I am reading Halbeisen's "Combinatorial Set Theory", and it certainly provides a great exposition of forcing (bar its notation conventions for forcing...). The very short chapter 16 is dedicated to formalising the idea of proving independence.
(1) In essence, he proposes the following: let $\Phi$ be a finite fragment of ZFC. Then, by the reflection principle (which is a theorem schema in ZFC), there is a set $M$ that models $\Phi$. In particular, there is a $V_{\lambda}$ for some limit ordinal $\lambda$ that satisfies this, and hence is even transitive.
(2) Now that we have a transitive model of $\Phi$, we can apply the Mostowski collapse (provided $\Phi$ contains the axiom of Extensionality, since then $M$ itself is extensional) to obtain a countable transitive model $M'$ of $\Phi$. This is also a theorem of ZFC since $M$ and its transitive collapse $N$ are necessarily both sets, and so is the unique isomorphism $\pi$.

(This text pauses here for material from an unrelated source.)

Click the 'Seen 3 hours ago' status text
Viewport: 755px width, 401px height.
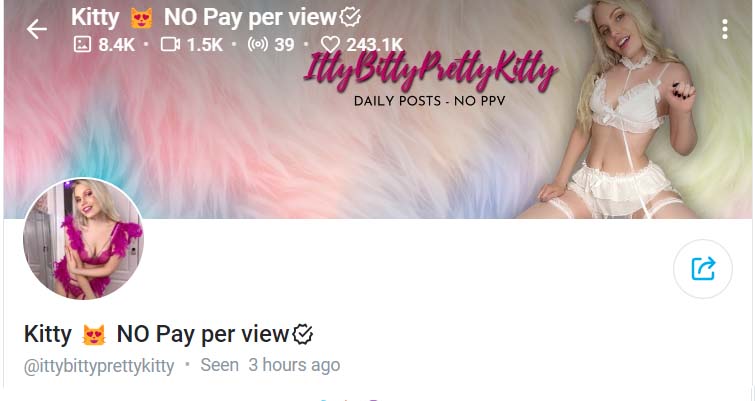click(x=270, y=365)
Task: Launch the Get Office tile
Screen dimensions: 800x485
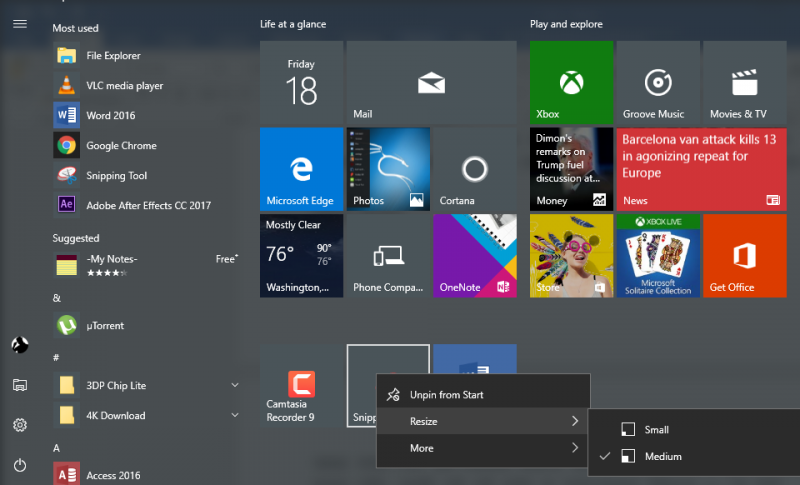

(3) Finally, if we are now able to extend $M'$ to some $M'[G]$, using forcing for example, so that $M'$ satisfies some additional sentence $\varphi$, then we may deduce by compactness that $\text{ZFC} + \varphi$ has a model, and is hence consistent.
Just to clarify: This application of compactness must happen in the meta theory, since otherwise ZFC would prove that it had a model. (This contradiction would, if I understand correctly, already appear just after step (2), as the reflection principle implied that any finite fragment of ZFC has a model.
Is this reasoning valid?
You seem to be correct that the argument is framed as an application of compactness in the metatheory. The issue is not that compactness can only be applied in the metatheory in general: it's a theorem of ZFC. Rather, the issue is that the reflection theorem is not a theorem of ZFC but rather a theorem scheme. It gives us "for each finite subtheory T of ZFC, ZFC proves Con(T)", not "ZFC proves 'for each finite subtheory T of ZFC, Con(T)'." You are correct that if the latter were the case instead, compactness (in ZFC) would yield a contradiction with incompleteness.
(HT to Noah Schweber, who wrote something like what I just wrote about the reflection theorem in an answer but deleted it, presumably to let me have all the glory. I figured I should include it cause it seems like it could potentially be a point of confusion.)
However, you don't really need to use the compactness theorem in the metatheory here. All you really need is its much simpler syntactic analogue that says any proof of inconsistency would come from a finite number of axioms.
If there were a proof of inconsistency from ZFC + $\varphi,$ let it use the axioms $A_1,\ldots, A_n$ of ZFC. Then you just need to confirm that the proof that the forcing extension satisfies $A_1,\ldots, A_n, \varphi$ only depends on the ground model satisfying some finite number of ZFC axioms $A_1',\ldots, A_m'.$
So then, we could produce a contradiction in ZFC by using the reflection theorem to show there is a countable transitive model of $A_1',\ldots, A_m',$ then prove that a forcing extension exists that satisfies $A_1,\ldots A_n,\varphi,$ and then relativize the proof of contradiction to the forcing extension, which amounts to a proof of contradiction.
(You can view this last part as using the soundness theorem in the metatheory, which is a much weaker and finitary theorem than compactness theorem.)